TASK BRIEF -
Find the word "settings" in the records below. List each line containing it.

DATA EXTRACT -
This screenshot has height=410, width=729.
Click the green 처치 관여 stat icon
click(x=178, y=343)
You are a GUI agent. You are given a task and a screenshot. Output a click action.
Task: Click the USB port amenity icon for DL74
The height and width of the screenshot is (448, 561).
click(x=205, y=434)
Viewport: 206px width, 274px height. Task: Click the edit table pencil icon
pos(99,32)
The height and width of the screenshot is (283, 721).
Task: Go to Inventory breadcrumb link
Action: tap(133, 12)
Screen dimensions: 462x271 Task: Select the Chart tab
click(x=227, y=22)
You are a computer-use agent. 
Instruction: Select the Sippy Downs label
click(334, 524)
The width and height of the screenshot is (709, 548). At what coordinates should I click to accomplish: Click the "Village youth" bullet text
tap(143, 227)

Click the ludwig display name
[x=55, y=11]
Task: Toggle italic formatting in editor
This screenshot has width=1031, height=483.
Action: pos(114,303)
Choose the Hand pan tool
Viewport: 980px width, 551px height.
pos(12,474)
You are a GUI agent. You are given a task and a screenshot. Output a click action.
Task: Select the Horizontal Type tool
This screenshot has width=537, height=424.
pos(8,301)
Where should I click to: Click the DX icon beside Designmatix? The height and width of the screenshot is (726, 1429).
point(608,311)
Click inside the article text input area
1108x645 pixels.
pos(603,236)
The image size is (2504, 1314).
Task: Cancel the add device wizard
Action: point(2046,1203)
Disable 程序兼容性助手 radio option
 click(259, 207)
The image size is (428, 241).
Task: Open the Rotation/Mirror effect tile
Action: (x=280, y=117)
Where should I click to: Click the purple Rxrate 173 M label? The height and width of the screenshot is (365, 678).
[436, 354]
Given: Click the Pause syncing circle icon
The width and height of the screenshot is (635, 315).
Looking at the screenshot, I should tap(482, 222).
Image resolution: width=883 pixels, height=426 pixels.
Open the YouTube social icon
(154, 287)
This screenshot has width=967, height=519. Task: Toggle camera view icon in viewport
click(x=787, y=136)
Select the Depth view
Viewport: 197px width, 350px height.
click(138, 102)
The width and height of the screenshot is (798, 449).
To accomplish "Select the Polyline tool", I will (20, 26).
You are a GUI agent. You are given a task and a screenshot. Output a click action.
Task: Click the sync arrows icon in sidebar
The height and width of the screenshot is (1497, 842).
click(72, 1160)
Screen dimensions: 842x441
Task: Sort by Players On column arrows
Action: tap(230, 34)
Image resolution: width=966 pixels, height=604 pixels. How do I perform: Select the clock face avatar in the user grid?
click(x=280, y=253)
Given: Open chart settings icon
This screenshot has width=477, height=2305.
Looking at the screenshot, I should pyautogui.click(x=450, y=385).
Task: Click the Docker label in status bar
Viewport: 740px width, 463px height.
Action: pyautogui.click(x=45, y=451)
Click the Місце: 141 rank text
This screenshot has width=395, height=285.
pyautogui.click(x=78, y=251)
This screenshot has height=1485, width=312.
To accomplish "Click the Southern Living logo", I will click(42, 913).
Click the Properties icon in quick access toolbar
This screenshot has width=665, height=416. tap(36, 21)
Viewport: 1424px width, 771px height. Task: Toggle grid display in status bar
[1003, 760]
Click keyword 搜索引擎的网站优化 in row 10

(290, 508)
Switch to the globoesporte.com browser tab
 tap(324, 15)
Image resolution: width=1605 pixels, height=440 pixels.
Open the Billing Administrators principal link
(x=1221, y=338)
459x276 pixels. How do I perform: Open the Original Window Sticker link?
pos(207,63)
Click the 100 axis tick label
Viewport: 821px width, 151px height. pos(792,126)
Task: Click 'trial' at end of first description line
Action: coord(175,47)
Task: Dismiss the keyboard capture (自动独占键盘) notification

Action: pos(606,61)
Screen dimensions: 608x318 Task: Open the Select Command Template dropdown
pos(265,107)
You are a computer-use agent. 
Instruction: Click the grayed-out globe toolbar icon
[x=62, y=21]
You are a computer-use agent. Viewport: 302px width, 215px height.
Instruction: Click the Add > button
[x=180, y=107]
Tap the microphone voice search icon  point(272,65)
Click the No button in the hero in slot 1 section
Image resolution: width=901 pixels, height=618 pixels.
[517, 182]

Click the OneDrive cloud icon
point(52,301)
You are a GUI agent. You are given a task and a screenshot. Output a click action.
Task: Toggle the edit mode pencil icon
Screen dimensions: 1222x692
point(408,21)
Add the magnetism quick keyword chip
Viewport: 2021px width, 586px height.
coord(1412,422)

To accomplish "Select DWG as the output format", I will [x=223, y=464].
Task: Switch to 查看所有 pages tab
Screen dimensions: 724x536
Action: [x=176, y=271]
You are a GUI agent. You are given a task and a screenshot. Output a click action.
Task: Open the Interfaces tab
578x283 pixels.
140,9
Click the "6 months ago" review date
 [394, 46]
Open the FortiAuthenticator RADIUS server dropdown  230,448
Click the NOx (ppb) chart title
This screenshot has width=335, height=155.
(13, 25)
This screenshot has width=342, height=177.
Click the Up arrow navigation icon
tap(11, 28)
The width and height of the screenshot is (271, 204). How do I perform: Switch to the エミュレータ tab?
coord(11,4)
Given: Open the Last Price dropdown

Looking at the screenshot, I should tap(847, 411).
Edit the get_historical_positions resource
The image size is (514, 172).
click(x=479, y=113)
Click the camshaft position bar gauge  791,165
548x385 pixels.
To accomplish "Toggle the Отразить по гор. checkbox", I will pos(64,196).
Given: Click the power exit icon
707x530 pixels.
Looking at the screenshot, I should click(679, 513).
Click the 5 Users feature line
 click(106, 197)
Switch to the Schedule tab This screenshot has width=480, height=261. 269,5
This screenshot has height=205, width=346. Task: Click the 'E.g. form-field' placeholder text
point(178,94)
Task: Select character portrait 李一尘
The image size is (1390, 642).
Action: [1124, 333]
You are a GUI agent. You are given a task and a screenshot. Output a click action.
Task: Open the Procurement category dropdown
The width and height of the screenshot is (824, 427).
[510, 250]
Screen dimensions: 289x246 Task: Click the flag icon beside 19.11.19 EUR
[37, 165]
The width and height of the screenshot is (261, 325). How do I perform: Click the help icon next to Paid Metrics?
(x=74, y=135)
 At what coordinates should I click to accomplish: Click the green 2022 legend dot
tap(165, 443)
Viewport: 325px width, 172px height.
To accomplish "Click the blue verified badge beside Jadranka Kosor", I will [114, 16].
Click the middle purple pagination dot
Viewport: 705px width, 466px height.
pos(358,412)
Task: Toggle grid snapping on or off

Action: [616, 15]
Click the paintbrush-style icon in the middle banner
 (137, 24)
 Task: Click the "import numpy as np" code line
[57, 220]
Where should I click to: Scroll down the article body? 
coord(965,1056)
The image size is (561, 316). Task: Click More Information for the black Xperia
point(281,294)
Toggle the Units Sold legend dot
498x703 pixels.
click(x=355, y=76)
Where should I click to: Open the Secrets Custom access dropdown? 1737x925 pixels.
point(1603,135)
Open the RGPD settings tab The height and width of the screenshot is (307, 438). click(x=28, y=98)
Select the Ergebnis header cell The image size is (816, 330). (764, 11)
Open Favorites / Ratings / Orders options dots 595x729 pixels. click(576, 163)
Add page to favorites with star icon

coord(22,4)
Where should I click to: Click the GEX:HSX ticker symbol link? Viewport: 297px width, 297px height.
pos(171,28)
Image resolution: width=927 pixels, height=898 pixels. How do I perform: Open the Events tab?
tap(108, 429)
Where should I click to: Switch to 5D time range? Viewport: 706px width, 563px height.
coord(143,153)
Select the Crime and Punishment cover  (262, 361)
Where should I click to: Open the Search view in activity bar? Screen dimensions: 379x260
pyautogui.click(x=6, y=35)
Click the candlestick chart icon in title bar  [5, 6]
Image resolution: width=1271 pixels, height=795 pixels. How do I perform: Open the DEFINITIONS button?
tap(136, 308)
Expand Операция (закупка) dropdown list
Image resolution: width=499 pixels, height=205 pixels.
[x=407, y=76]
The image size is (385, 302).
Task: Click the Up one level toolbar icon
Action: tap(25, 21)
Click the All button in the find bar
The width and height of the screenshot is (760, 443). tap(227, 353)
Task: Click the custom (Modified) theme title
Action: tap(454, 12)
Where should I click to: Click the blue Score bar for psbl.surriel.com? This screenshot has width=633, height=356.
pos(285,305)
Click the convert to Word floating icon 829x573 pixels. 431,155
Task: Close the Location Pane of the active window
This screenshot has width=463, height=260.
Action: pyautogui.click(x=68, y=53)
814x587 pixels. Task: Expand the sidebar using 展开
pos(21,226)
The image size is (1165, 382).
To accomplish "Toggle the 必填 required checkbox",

TASK ANSWER -
Given: Open chart settings icon
Open the RGPD settings tab The height and width of the screenshot is (307, 438). click(x=28, y=98)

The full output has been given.